___ The data ___
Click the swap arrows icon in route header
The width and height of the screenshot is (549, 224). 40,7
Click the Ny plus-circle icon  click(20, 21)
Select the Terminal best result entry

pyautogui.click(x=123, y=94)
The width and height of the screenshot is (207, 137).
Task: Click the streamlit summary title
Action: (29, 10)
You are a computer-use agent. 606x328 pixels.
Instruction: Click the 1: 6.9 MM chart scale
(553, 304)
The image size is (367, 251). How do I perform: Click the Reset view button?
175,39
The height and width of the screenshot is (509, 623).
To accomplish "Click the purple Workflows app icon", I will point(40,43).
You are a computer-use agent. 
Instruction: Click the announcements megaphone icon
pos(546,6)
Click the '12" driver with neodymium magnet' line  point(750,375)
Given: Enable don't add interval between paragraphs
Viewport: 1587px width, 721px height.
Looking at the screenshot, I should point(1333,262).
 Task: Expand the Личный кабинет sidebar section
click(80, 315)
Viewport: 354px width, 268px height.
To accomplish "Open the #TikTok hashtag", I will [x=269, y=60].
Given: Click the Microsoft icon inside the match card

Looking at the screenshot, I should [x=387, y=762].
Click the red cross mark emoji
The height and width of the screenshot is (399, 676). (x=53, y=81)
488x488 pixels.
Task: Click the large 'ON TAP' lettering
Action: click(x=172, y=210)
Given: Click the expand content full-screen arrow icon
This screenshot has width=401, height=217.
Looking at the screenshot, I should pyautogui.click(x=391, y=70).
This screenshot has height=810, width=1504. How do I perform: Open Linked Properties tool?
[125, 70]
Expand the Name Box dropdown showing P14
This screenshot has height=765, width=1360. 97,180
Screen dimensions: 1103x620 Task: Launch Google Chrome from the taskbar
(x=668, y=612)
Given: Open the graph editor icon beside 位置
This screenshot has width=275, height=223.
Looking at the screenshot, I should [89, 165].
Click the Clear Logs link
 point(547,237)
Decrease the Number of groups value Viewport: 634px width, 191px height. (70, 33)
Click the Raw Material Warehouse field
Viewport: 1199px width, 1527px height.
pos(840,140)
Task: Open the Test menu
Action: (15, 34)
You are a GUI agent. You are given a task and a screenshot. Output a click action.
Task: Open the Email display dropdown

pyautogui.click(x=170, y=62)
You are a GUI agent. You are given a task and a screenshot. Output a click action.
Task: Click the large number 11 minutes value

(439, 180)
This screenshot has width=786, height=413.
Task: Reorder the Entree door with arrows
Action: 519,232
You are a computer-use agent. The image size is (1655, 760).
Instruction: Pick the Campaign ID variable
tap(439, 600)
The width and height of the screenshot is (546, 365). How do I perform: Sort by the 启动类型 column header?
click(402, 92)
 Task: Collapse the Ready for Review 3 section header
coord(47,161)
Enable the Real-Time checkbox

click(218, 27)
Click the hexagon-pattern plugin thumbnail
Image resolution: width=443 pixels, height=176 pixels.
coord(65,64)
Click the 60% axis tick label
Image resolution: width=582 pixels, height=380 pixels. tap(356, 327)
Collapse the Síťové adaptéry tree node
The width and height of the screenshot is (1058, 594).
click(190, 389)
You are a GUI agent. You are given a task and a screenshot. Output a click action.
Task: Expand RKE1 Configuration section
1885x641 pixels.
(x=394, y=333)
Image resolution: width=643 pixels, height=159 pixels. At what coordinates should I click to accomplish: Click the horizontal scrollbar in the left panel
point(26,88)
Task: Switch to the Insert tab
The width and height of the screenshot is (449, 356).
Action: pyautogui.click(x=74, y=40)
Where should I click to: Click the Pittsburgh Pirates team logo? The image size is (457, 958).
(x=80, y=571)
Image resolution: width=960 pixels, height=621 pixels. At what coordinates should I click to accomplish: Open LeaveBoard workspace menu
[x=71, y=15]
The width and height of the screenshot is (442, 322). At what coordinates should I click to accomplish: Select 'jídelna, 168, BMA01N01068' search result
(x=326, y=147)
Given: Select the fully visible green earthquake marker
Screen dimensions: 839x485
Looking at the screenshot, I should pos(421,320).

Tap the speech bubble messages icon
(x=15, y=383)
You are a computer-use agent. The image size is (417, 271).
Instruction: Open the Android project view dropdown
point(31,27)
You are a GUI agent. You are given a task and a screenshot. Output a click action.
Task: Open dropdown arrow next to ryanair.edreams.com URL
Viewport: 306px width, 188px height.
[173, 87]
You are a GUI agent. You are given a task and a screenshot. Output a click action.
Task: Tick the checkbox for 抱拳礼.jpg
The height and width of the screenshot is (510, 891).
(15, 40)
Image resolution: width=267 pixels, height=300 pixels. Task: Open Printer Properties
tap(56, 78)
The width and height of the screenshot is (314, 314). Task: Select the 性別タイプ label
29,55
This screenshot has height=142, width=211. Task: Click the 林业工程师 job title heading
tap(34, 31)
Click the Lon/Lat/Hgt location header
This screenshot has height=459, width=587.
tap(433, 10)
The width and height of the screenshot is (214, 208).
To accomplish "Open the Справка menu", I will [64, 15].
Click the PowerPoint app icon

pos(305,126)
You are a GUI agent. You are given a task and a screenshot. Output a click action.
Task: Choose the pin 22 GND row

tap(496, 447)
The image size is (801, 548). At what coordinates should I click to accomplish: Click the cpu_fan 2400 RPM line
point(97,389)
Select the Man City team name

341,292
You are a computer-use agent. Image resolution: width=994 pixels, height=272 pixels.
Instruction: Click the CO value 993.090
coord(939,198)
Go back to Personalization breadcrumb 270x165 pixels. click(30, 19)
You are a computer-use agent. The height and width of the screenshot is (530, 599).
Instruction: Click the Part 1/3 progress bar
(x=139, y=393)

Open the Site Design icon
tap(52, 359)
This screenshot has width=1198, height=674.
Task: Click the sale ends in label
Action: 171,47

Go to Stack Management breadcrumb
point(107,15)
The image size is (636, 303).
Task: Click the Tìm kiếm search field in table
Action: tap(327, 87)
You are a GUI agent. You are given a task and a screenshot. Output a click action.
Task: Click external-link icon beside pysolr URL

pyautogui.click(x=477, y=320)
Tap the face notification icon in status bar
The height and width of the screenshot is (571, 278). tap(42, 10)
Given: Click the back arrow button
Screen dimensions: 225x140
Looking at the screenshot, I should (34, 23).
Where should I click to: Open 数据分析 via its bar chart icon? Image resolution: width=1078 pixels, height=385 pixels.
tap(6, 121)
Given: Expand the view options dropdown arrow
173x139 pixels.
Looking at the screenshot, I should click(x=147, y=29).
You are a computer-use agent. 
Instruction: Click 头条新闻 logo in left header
___
**Required work**. All of the entries should be transcribed exactly as they appear.

**Solution below**.
Click the swap arrows icon in route header
The width and height of the screenshot is (549, 224). 40,7
Click the Ny plus-circle icon  click(20, 21)
Select the Terminal best result entry

pyautogui.click(x=123, y=94)
The width and height of the screenshot is (207, 137).
Task: Click the streamlit summary title
Action: (29, 10)
You are a computer-use agent. 606x328 pixels.
Instruction: Click the 1: 6.9 MM chart scale
(553, 304)
The image size is (367, 251). How do I perform: Click the Reset view button?
175,39
The height and width of the screenshot is (509, 623).
To accomplish "Click the purple Workflows app icon", I will point(40,43).
You are a computer-use agent. 
Instruction: Click the announcements megaphone icon
pos(546,6)
Click the '12" driver with neodymium magnet' line  point(750,375)
Given: Enable don't add interval between paragraphs
Viewport: 1587px width, 721px height.
Looking at the screenshot, I should point(1333,262).
 Task: Expand the Личный кабинет sidebar section
click(80, 315)
Viewport: 354px width, 268px height.
To accomplish "Open the #TikTok hashtag", I will [x=269, y=60].
Given: Click the Microsoft icon inside the match card

Looking at the screenshot, I should [x=387, y=762].
Click the red cross mark emoji
The height and width of the screenshot is (399, 676). (x=53, y=81)
488x488 pixels.
Task: Click the large 'ON TAP' lettering
Action: click(x=172, y=210)
Given: Click the expand content full-screen arrow icon
This screenshot has width=401, height=217.
Looking at the screenshot, I should pyautogui.click(x=391, y=70).
This screenshot has height=810, width=1504. How do I perform: Open Linked Properties tool?
[125, 70]
Expand the Name Box dropdown showing P14
This screenshot has height=765, width=1360. 97,180
Screen dimensions: 1103x620 Task: Launch Google Chrome from the taskbar
(x=668, y=612)
Given: Open the graph editor icon beside 位置
This screenshot has width=275, height=223.
Looking at the screenshot, I should [89, 165].
Click the Clear Logs link
 point(547,237)
Decrease the Number of groups value Viewport: 634px width, 191px height. (70, 33)
Click the Raw Material Warehouse field
Viewport: 1199px width, 1527px height.
pos(840,140)
Task: Open the Test menu
Action: (15, 34)
You are a GUI agent. You are given a task and a screenshot. Output a click action.
Task: Open the Email display dropdown

pyautogui.click(x=170, y=62)
You are a GUI agent. You are given a task and a screenshot. Output a click action.
Task: Click the large number 11 minutes value

(439, 180)
This screenshot has width=786, height=413.
Task: Reorder the Entree door with arrows
Action: 519,232
You are a computer-use agent. The image size is (1655, 760).
Instruction: Pick the Campaign ID variable
tap(439, 600)
The width and height of the screenshot is (546, 365). How do I perform: Sort by the 启动类型 column header?
click(402, 92)
 Task: Collapse the Ready for Review 3 section header
coord(47,161)
Enable the Real-Time checkbox

click(218, 27)
Click the hexagon-pattern plugin thumbnail
Image resolution: width=443 pixels, height=176 pixels.
coord(65,64)
Click the 60% axis tick label
Image resolution: width=582 pixels, height=380 pixels. tap(356, 327)
Collapse the Síťové adaptéry tree node
The width and height of the screenshot is (1058, 594).
click(190, 389)
You are a GUI agent. You are given a task and a screenshot. Output a click action.
Task: Expand RKE1 Configuration section
1885x641 pixels.
(x=394, y=333)
Image resolution: width=643 pixels, height=159 pixels. At what coordinates should I click to accomplish: Click the horizontal scrollbar in the left panel
point(26,88)
Task: Switch to the Insert tab
The width and height of the screenshot is (449, 356).
Action: pyautogui.click(x=74, y=40)
Where should I click to: Click the Pittsburgh Pirates team logo? The image size is (457, 958).
(x=80, y=571)
Image resolution: width=960 pixels, height=621 pixels. At what coordinates should I click to accomplish: Open LeaveBoard workspace menu
[x=71, y=15]
The width and height of the screenshot is (442, 322). At what coordinates should I click to accomplish: Select 'jídelna, 168, BMA01N01068' search result
(x=326, y=147)
Given: Select the fully visible green earthquake marker
Screen dimensions: 839x485
Looking at the screenshot, I should pos(421,320).

Tap the speech bubble messages icon
(x=15, y=383)
You are a computer-use agent. The image size is (417, 271).
Instruction: Open the Android project view dropdown
point(31,27)
You are a GUI agent. You are given a task and a screenshot. Output a click action.
Task: Open dropdown arrow next to ryanair.edreams.com URL
Viewport: 306px width, 188px height.
[173, 87]
You are a GUI agent. You are given a task and a screenshot. Output a click action.
Task: Tick the checkbox for 抱拳礼.jpg
The height and width of the screenshot is (510, 891).
(15, 40)
Image resolution: width=267 pixels, height=300 pixels. Task: Open Printer Properties
tap(56, 78)
The width and height of the screenshot is (314, 314). Task: Select the 性別タイプ label
29,55
This screenshot has height=142, width=211. Task: Click the 林业工程师 job title heading
tap(34, 31)
Click the Lon/Lat/Hgt location header
This screenshot has height=459, width=587.
tap(433, 10)
The width and height of the screenshot is (214, 208).
To accomplish "Open the Справка menu", I will [64, 15].
Click the PowerPoint app icon

pos(305,126)
You are a GUI agent. You are given a task and a screenshot. Output a click action.
Task: Choose the pin 22 GND row

tap(496, 447)
The image size is (801, 548). At what coordinates should I click to accomplish: Click the cpu_fan 2400 RPM line
point(97,389)
Select the Man City team name

341,292
You are a computer-use agent. Image resolution: width=994 pixels, height=272 pixels.
Instruction: Click the CO value 993.090
coord(939,198)
Go back to Personalization breadcrumb 270x165 pixels. click(30, 19)
You are a computer-use agent. The height and width of the screenshot is (530, 599).
Instruction: Click the Part 1/3 progress bar
(x=139, y=393)

Open the Site Design icon
tap(52, 359)
This screenshot has width=1198, height=674.
Task: Click the sale ends in label
Action: 171,47

Go to Stack Management breadcrumb
point(107,15)
The image size is (636, 303).
Task: Click the Tìm kiếm search field in table
Action: tap(327, 87)
You are a GUI agent. You are given a task and a screenshot. Output a click action.
Task: Click external-link icon beside pysolr URL

pyautogui.click(x=477, y=320)
Tap the face notification icon in status bar
The height and width of the screenshot is (571, 278). tap(42, 10)
Given: Click the back arrow button
Screen dimensions: 225x140
Looking at the screenshot, I should (34, 23).
Where should I click to: Open 数据分析 via its bar chart icon? Image resolution: width=1078 pixels, height=385 pixels.
tap(6, 121)
Given: Expand the view options dropdown arrow
173x139 pixels.
Looking at the screenshot, I should click(x=147, y=29).
You are a computer-use agent. 
Instruction: Click 头条新闻 logo in left header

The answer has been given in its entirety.